====== THE RECORDS ======

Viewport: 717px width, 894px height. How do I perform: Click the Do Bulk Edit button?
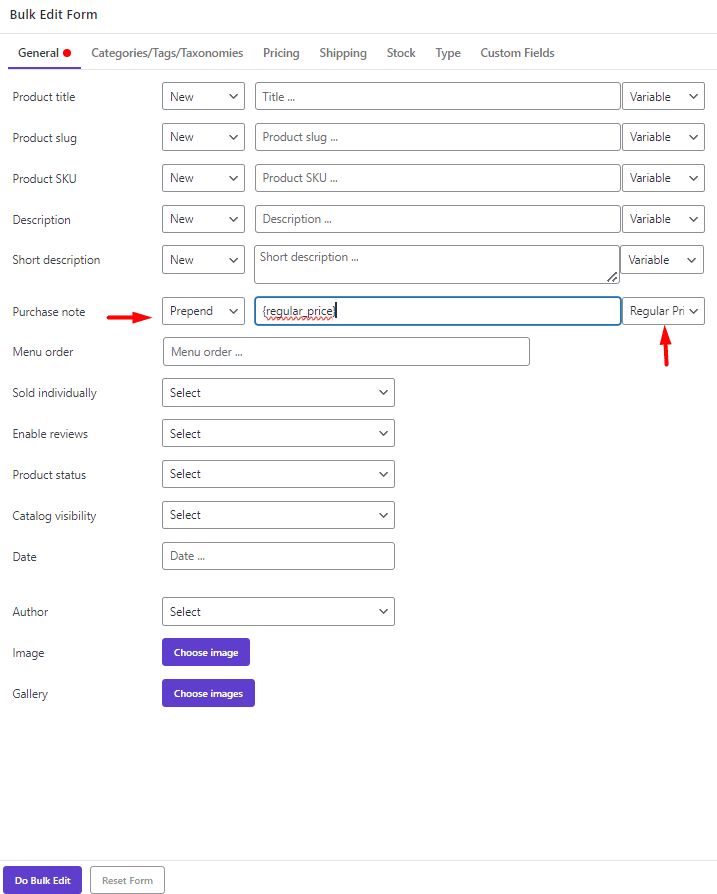42,879
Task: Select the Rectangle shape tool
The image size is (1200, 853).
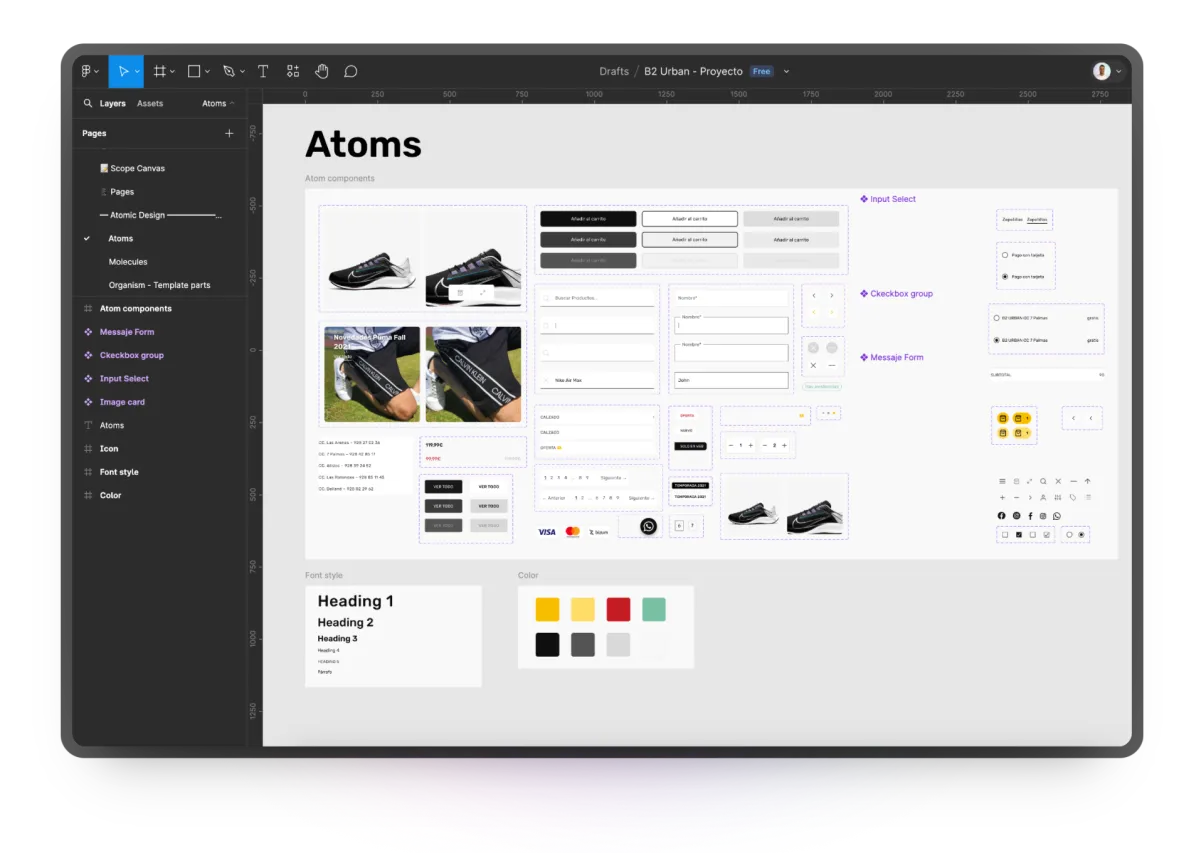Action: tap(191, 71)

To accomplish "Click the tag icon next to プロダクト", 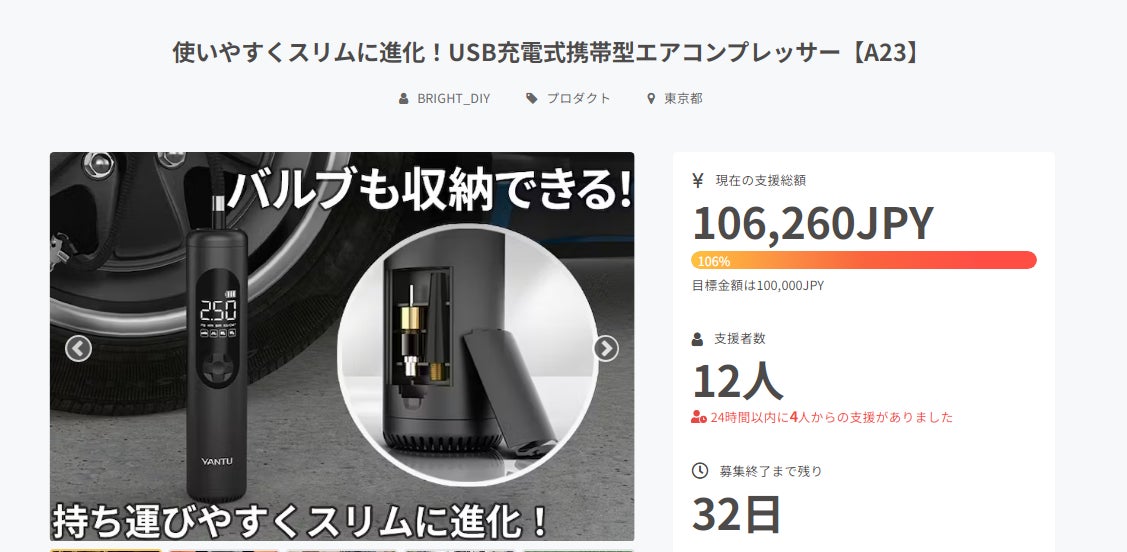I will point(531,98).
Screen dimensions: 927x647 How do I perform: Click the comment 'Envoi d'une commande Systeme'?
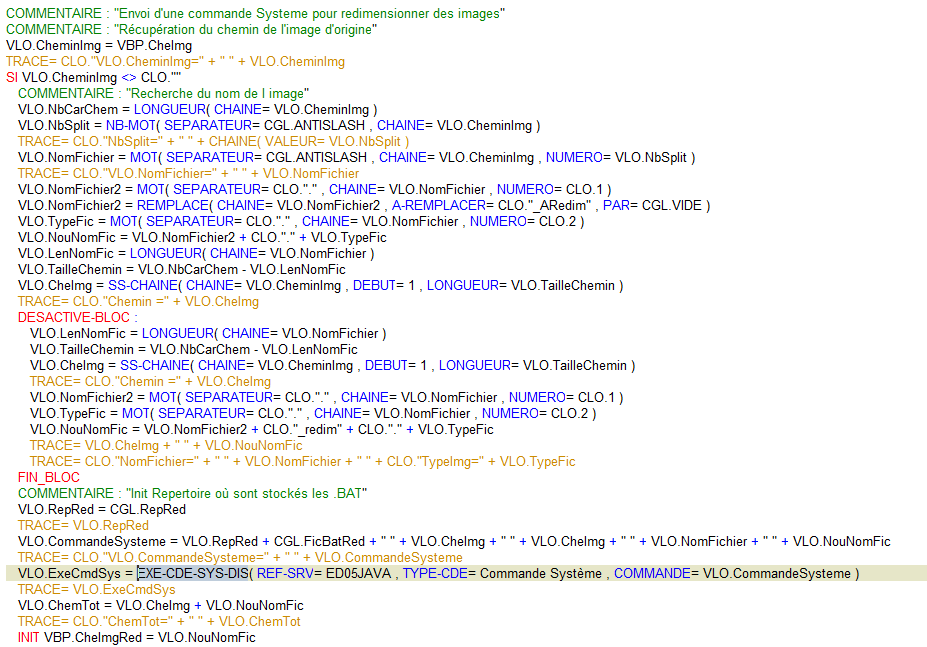255,13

======

Output nothing but the lines from the line with "Screen dimensions: 927x647" through the last line of the material above, please, word for word and without the pictures.

→ **EXERCISE RESPONSE**
Screen dimensions: 927x647 How do I perform: Click the comment 'Envoi d'une commande Systeme'?
255,13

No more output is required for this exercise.